EXCERPT »
===============

Faulty Eyewitness ID = Wrongful Conviction

DMN has a piece on Dallas County’s DNA exoneration team. The goal now is move to non DNA cases where, undoubtedly, dozens if not hundreds of innocent defendants have been convicted over the years.

DNA cases are the low hanging fruit of wrongful convictions. Why are so many people wrongfully convicted? One reason is that eyewitnesses can be pretty lousy when it comes to identifying a suspect in court. Here’s a quote from DMN

Ware, prosecutor Cynthia R. Garza, investigator James Hammond and paralegal Jena Parker – the four members of the conviction integrity unit – say they are using the lessons learned from the certainty of the wrongful convictions in the DNA cases to guide them.

They question the reliability of eyewitness identification, and while it’s not always incorrect, Ware says it is not the “gold standard” that prosecutors and juries once believed it to be.

An investigation by The Dallas Morning News in 2008 showed that all but one of the DNA exonerations involved faulty eyewitness identification.

If you are a juror, and the State’s best evidence is a witness ID; you can and should still have a reasonable doubt as to guilt. Every exoneration case save one had a person stand up and ID the wrongfully convicted defendant as the perpetrator.

Still, most Texas police departments refuse to update their witness ID practices to help prevent wrongful convictions.

===============

GIVEN ENTRIES »

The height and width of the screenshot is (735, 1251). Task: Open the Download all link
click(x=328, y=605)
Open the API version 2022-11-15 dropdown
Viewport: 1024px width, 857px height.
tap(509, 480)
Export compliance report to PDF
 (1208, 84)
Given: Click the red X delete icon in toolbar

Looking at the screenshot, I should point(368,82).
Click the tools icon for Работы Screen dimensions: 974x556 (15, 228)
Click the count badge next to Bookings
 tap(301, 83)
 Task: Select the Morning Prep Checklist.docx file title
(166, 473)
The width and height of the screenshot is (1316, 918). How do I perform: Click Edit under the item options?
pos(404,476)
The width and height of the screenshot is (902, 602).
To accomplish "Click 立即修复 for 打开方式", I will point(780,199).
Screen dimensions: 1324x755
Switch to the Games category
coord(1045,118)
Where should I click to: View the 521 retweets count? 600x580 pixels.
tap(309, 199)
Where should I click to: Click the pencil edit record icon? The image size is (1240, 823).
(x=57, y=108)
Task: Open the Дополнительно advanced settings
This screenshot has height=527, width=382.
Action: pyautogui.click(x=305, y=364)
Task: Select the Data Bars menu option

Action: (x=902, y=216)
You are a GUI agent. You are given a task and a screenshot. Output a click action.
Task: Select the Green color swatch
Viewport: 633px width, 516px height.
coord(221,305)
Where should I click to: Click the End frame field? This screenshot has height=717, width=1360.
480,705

===============

ASSIGNMENT »
According to the post on faulty eyewitness identification, why should a juror still have a reasonable doubt about guilt when the State's best evidence is a witness ID? Answer in one to three sentences. Answer using only the text, not the items.

WRITTEN RESPONSE »
Every exoneration case except one had a person stand up and identify the wrongfully convicted defendant as the perpetrator. A 2008 investigation by The Dallas Morning News likewise found that all but one of the DNA exonerations involved faulty eyewitness identification.